Try it:
Below this line is the material. Write out only its lines from the one containing "You are a GUI" through the one containing "Click the left-arrow", both kept, exactly.

Records to use:
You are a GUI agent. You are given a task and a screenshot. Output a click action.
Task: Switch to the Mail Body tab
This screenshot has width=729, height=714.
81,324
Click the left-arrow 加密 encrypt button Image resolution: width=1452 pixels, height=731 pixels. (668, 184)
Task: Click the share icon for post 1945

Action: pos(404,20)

* * *

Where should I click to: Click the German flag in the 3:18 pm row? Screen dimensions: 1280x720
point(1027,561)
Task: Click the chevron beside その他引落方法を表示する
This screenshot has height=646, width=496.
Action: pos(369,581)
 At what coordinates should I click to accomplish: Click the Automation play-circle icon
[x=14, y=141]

* * *

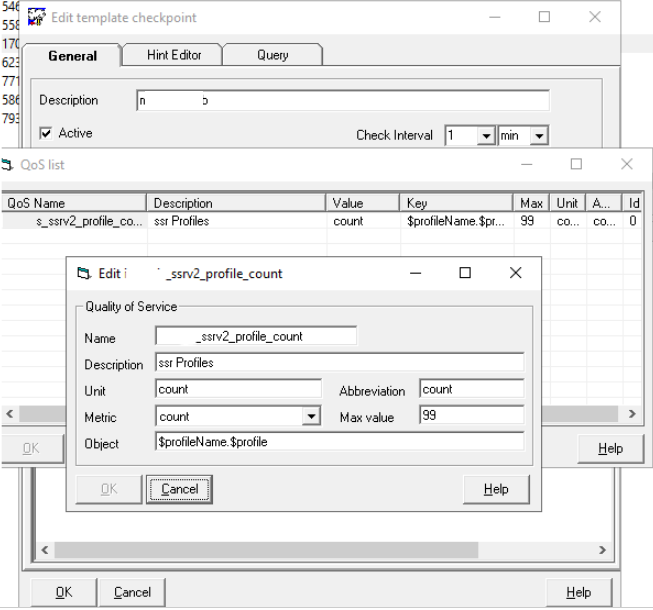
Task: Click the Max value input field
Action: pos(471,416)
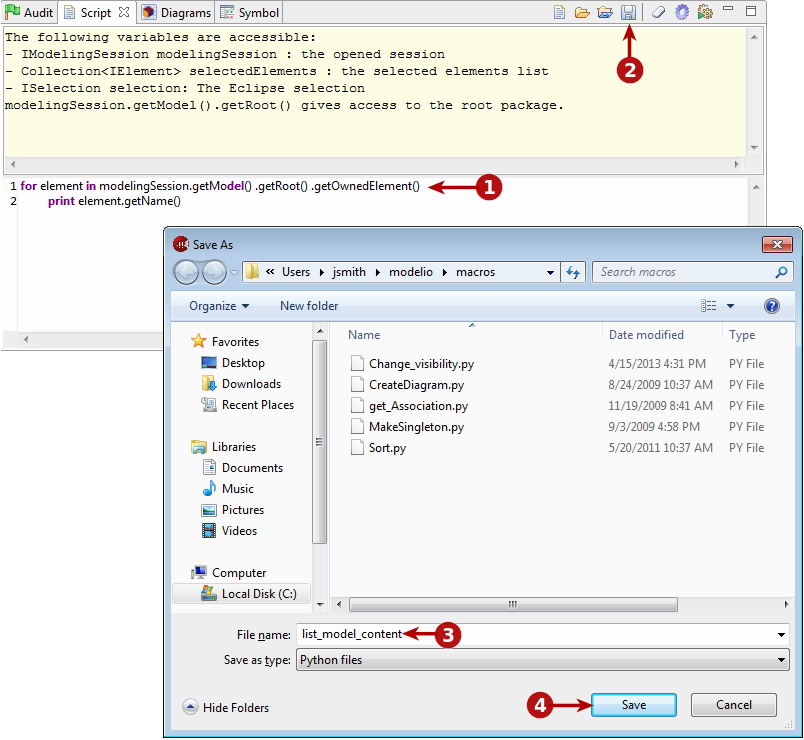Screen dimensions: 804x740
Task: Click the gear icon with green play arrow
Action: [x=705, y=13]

Written solution:
You are a GUI agent. You are given a task and a screenshot. Output a click action.
Task: Switch to the Mail Body tab
This screenshot has width=729, height=714.
81,324
Click the left-arrow 加密 encrypt button Image resolution: width=1452 pixels, height=731 pixels. (668, 184)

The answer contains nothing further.